The beauty community, or at least many of the influencers within it, spend quite a bit of time eyeballing the presence of people who seek to profit from their community. They have to. Once beauty influencers found success, the early days of their community were rife with opaque relationships between influencers and brands, as well as failures to disclose paid advertising content, including profitable affiliate codes. Now the community must navigate poorly made palettes foisted repeatedly upon them, either by brands themselves or by large influencers paid by those brands to be excited (or to stick their name on the product).
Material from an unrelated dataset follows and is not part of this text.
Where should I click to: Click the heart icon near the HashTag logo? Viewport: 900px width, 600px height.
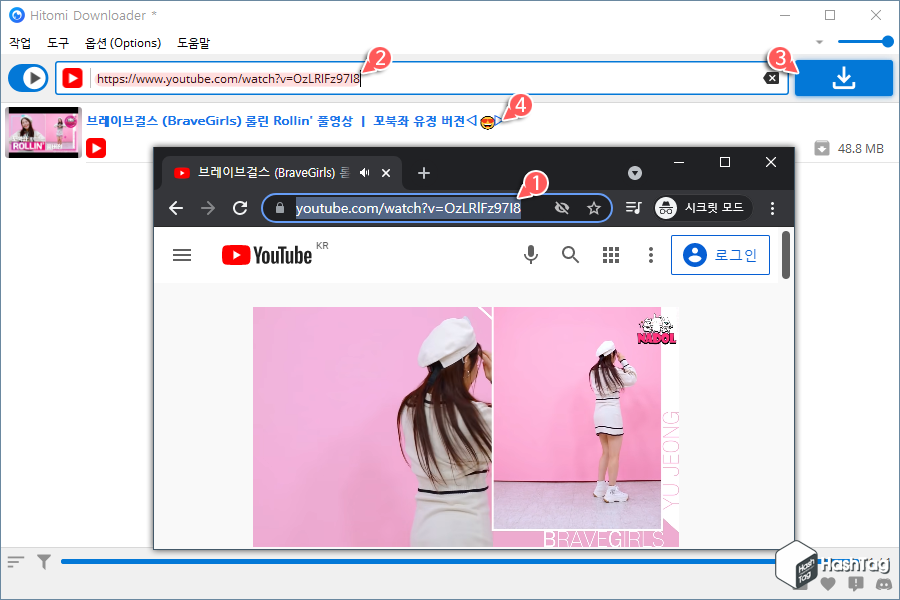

It’s part of the reason why unhauling and a more minimalist approach to beauty products have become so popular.
But while the book community might acknowledge the toxic effect of social media on its community, I don’t think it has yet to reckon properly with what it means when publishers and authors (often at the behest of their publishers) interfere in what was once a fan-driven community space.
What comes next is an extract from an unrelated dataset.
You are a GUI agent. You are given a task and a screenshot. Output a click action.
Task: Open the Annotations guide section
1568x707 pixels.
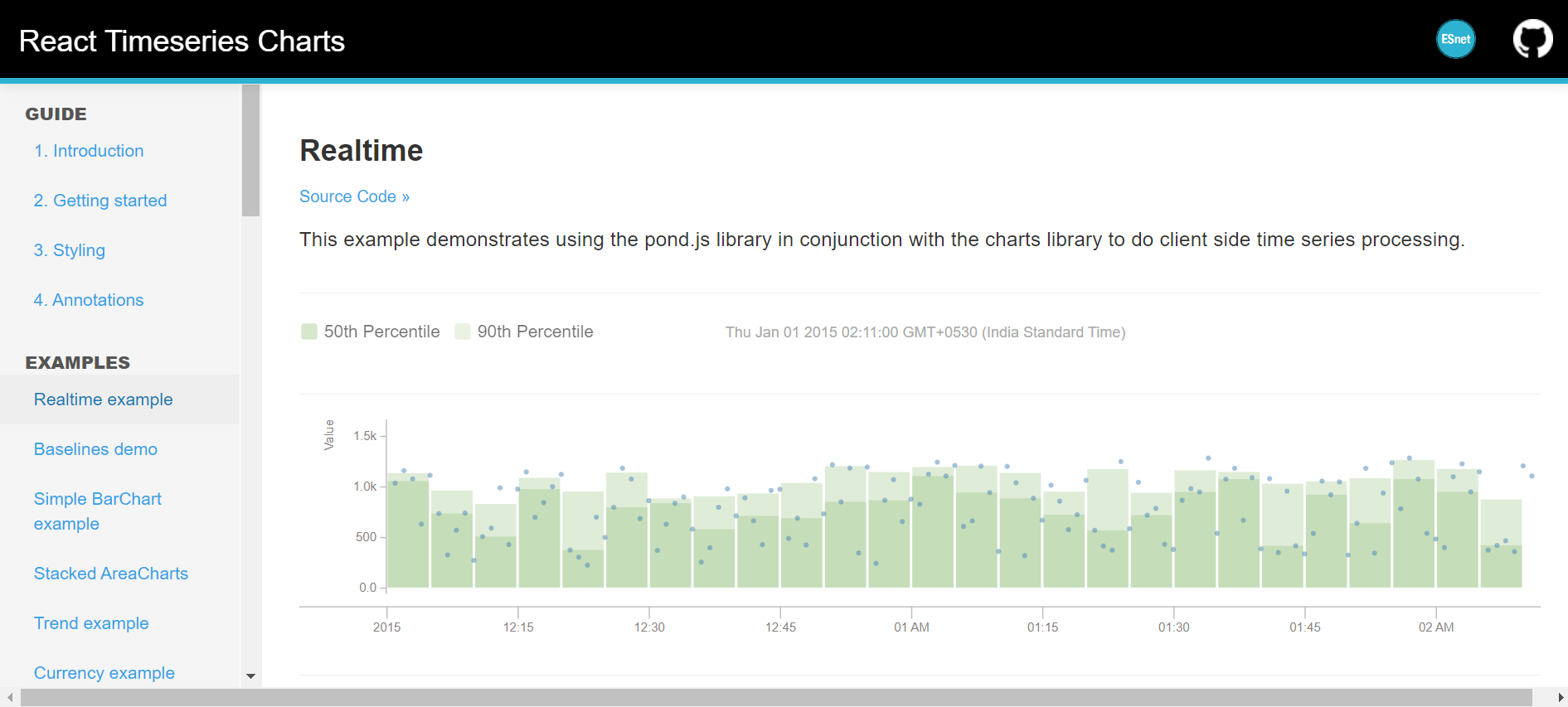(x=88, y=300)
Before the rise of social media, intermediaries existed between the average reader and those creating books. Professional reviewing outlets, like newspapers and magazines, allowed the average reader to discover new books without receiving advanced copies of those books themselves. Independent bookstores provided spaces where readers could talk to booksellers who were unbeholden to individual publishers or authors, which enabled a wider variety of backlist and midlist, as well as smaller presses. In the early days of the online book community, participants in nonprofessional community spaces reviewed books they bought or found at the library, and organic and enthusiastic bookish content spread without the promoted titles being hand-picked directly by publishers. Even when larger nonprofessional reviewers began to receive galleys, they would mix in content about those titles with other fan-driven content—and the reviews were never paid for, because they would not be trusted if they were.
During this time, while readers could still be marketed to using traditional methods, such as advertisements and arrangements with big-box bookstores, fandom and publishing remained separate. Authors weren’t engaging with readers every time they tweeted about their books. Publishers weren’t commenting on readers’ TikTok videos. Readers could read without being forced into an endless game of direct marketing.
Now, however, it is no longer enough to just love books. Readers are consumers. Readers are micro-influencers. Readers must network with their favorite authors and promote their books. Readers must create content. Readers must be engaging. It is not enough to read. You must read early, read often, push the next big thing. Forget about backlist. Nobody cares about backlist. Have you heard about this book coming out in two weeks? Preorder it, preorder it! That book that came out a month ago? It’s already old news—unless, of course, it hit the New York Times bestseller list. Keep up!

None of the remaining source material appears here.